Extreme Bedingungen Mehrzelliges Tier lebt ohne Sauerstoff

Forscher haben im Mittelmeer das erste mehrzellige Tier entdeckt, das völlig ohne Sauerstoff lebt - und zwar dauerhaft. In mehr als 3000 Metern Tiefe krallen sich die Winzlinge an Sandkörnern fest.
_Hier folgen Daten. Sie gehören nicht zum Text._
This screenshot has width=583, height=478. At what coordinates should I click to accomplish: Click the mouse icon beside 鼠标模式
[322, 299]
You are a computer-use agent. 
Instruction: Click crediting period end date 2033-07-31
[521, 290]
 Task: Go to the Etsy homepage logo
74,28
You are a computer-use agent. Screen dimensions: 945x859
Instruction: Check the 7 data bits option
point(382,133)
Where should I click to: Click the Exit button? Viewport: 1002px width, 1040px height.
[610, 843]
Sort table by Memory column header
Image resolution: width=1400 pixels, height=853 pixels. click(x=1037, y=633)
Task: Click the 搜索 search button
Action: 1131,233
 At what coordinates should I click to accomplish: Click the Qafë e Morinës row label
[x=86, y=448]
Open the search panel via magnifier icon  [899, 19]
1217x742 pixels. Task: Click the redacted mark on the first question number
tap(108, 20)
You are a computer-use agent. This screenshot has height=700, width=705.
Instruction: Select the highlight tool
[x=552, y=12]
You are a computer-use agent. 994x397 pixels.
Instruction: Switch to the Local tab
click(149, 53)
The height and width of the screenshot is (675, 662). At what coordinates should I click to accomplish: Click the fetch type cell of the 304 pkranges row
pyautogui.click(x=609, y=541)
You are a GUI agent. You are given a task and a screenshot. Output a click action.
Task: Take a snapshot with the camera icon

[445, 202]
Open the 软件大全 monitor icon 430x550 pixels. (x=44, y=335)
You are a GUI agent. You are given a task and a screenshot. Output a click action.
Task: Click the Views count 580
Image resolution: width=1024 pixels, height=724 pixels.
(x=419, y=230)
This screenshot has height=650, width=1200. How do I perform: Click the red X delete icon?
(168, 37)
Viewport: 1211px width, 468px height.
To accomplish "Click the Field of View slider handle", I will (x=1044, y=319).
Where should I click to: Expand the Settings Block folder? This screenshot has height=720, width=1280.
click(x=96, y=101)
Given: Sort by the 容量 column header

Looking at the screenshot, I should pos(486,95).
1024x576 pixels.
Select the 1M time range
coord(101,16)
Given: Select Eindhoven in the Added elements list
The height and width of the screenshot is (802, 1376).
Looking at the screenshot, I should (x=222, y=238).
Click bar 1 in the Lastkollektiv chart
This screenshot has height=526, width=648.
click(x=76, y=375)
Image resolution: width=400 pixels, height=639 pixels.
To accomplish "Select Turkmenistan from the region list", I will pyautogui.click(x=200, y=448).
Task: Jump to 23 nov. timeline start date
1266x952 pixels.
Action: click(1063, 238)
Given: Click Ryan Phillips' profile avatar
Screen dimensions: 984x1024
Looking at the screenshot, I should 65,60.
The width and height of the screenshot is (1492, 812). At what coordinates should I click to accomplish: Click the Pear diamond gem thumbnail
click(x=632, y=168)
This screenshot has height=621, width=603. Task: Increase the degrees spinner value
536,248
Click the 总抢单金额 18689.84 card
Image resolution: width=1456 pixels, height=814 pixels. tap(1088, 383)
Mittelmeer (mit Windjammer "Alexander von Humboldt"): Leben in unwirtlicher Tiefe
dpa

Mittelmeer (mit Windjammer "Alexander von Humboldt"): Leben in unwirtlicher Tiefe


London - Fast alle Tiere gewinnen ihre chemische Energie mit Hilfe von Sauerstoff. Nur ein paar Exoten in besonders extremen Lebensräumen haben andere Wege gefunden, zum Beispiel Bakterien, die ihre Energie aus Schwefelverbindungen ziehen. Andere Winzlinge wiederum reduzieren Elemente wie Mangan, Eisen oder Cobalt.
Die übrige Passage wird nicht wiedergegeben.